Breakfast at Bethpage

 

By Bob Albright

“Oh geez, he’s playing from the white tees!”

A voice straight out of the third base line in the Bronx boomed from the sizeable gallery on the first tee at Bethpage Black as I placed my tee some 15 yards ahead of the same launching spot Tiger Woods and Co. will use later this month. Sporting a slope of 140 and a sign ominously announcing that this is a course that should only be played by low handicap golfers, it was a fairly predictable opening salvo. By the same token, however, that is precisely why this 23-handicap decided to play right there. Lining up the shot and staring down at the long row of 2009 US. Open tents lined up like dominoes down the left side of the fairway on a sun-splashed Friday morning, the 21-hour odyssey – the five-hour drive, the sleepless night in 40 degree temps in the parking lot, even the barbs from the gallery – it took to reach this moment seemed very worthwhile. The bottom line was that we had the very first tee time on the picture perfect day at Bethpage Black, the site of the U.S. Open

It can be done.

12:05 p.m., Thursday afternoon – With 11 different Bob Dylan CDs, a full tank of gas, and the requisite camping and golfing gear NSG photographer Mike Norris and I punch 99 Quaker Meeting House Rd., Farmingdale, New York into our trusty GPS and leave Peabody in our rear view mirror. It’s a 234-mile trip that you can make in four hours flat if you play the traffic right (we didn’t) and hit the Long Island Expressway well before or after the afternoon exodus from the city. Even with a steady back up heading onto the Throgs Neck Bridge, we still hit the exit for Bethpage a little before five. Weaving past the first of several signs to the vast park which includes not only the Black, but four other courses as well, the quiet anxiety was almost palpable. Due to the upcoming Open only the first 24 people in line are guaranteed a spot the next morning on the Black. Whether it be six cars with four golfers apiece, or 12 cars with two apiece, the math is pretty simple: Get a parking space numbered 13 or higher in the overflow lot and you’ve likely just driven 234 miles for nothing. With the U.S. Open just two months away and a picture perfect 70-degree day in the forecast the following morning, it’s a grim possibility that has been hanging over us ever since we left the North Shore.

5:18 p.m. – After several anxious moments we locate the lot, and, much to our relief, spy just one car parked in line. Nothing to do now, but to pull out the lawn chairs, spark up the grill and try to wrap our brains around the humbling golf fate that awaits us come sunrise sprawling over 7,000 yards in the distance. A quick tour of the stately clubhouse and several interviews with golfers who have just finished up their rounds on the famed course does little to calm our nerves. As the tape rolls, the same theme, and the same adjectives – daunting, wicked, brutal, obscene – echo over and over again … and that’s just about the robust gallery on the first tee. Posing with a weak smile for the obligatory shot in front of the infamous “Bethpage Warning Sign” behind the first tee, I can feel a Titleist-sized stress knot taking root in my shoulder.
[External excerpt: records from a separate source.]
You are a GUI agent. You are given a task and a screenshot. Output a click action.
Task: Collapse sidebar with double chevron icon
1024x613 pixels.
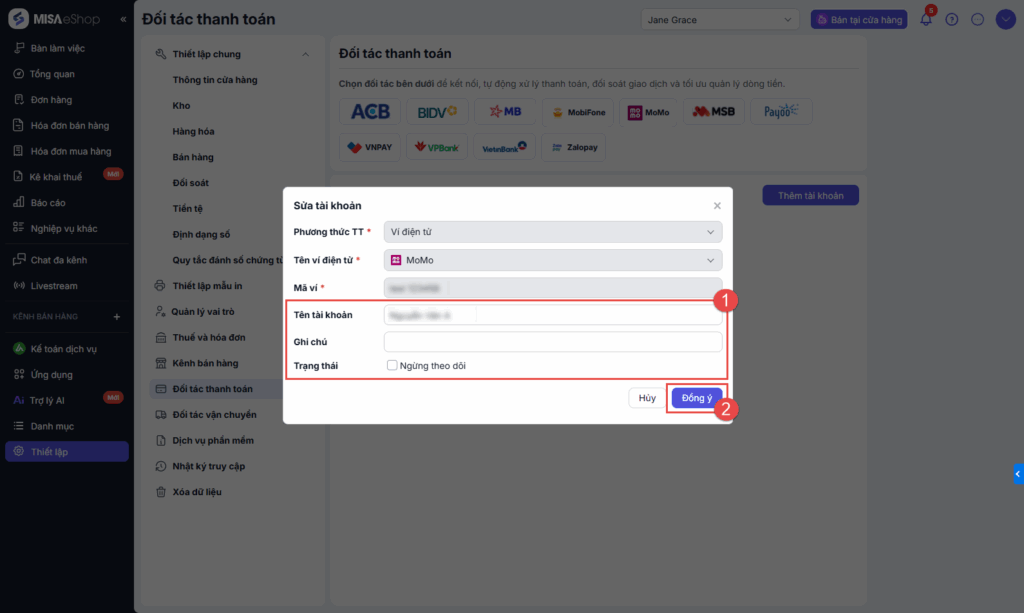point(123,19)
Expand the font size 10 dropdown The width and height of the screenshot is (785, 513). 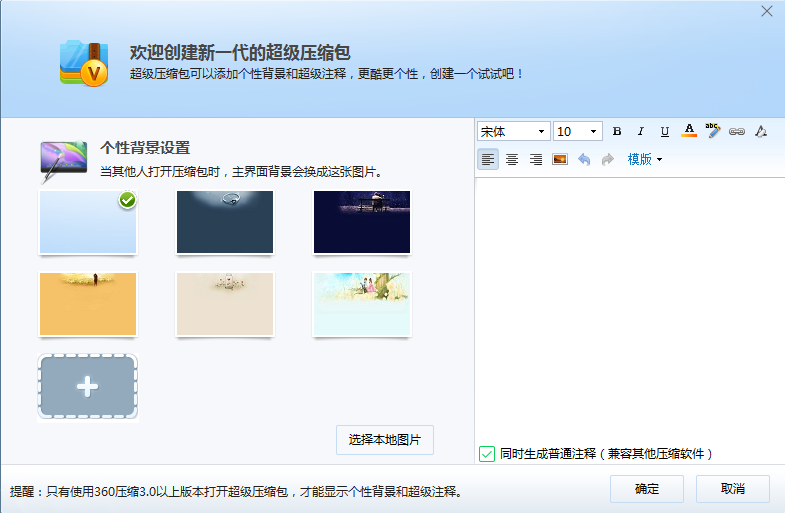tap(578, 132)
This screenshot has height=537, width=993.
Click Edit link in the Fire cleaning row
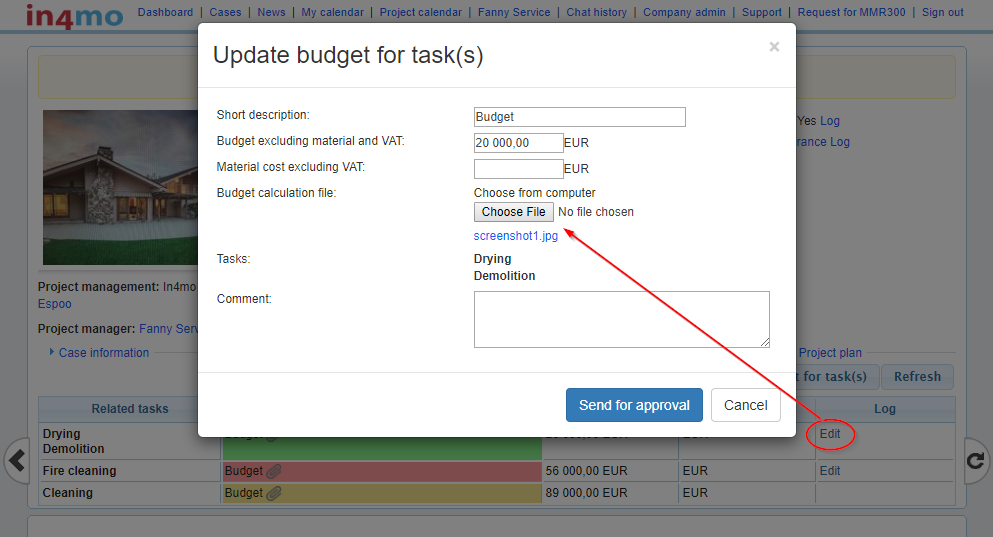[x=830, y=471]
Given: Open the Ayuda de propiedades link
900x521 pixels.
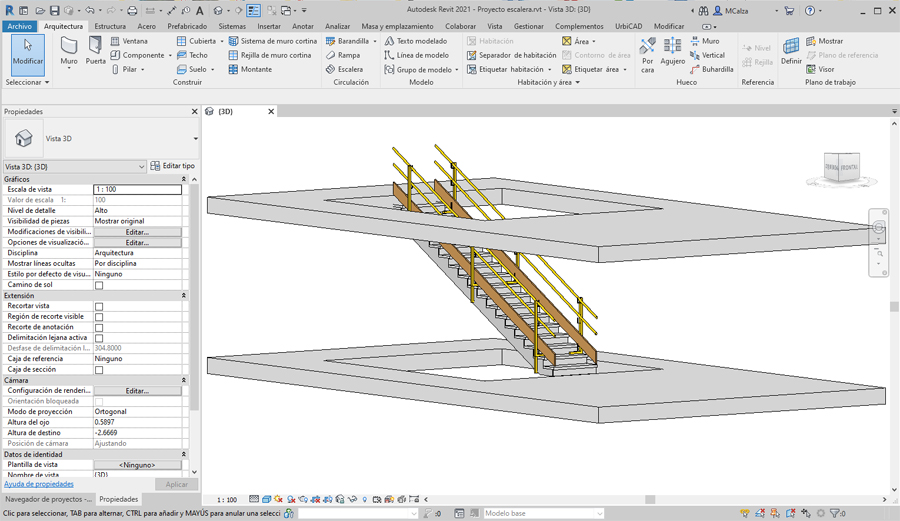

6:45 p.m. – Still just two cars, two grills and two coolers filled with 12 ounce “swing relaxers” in the overflow parking lot. A member of the Bethpage staff comes out to greet us and, after taking down my driver’s license, affixes the bracelet that will guarantee me a spot on the tee the following morning. At this point you’re pretty much home free. Your spot has been recorded and you’re permitted to leave the lot for one hour to get a bite to eat or more supplies. If you have a second car you could conceivably go get a motel room as long as you are back with your car at 4:30 in the morning when a member of the staff hands out the first 24 tickets of the day. There are restrooms on the other end of the parking lot that stay open all night and the bar in the clubhouse is open until at least nine on weeknights, later on the weekends.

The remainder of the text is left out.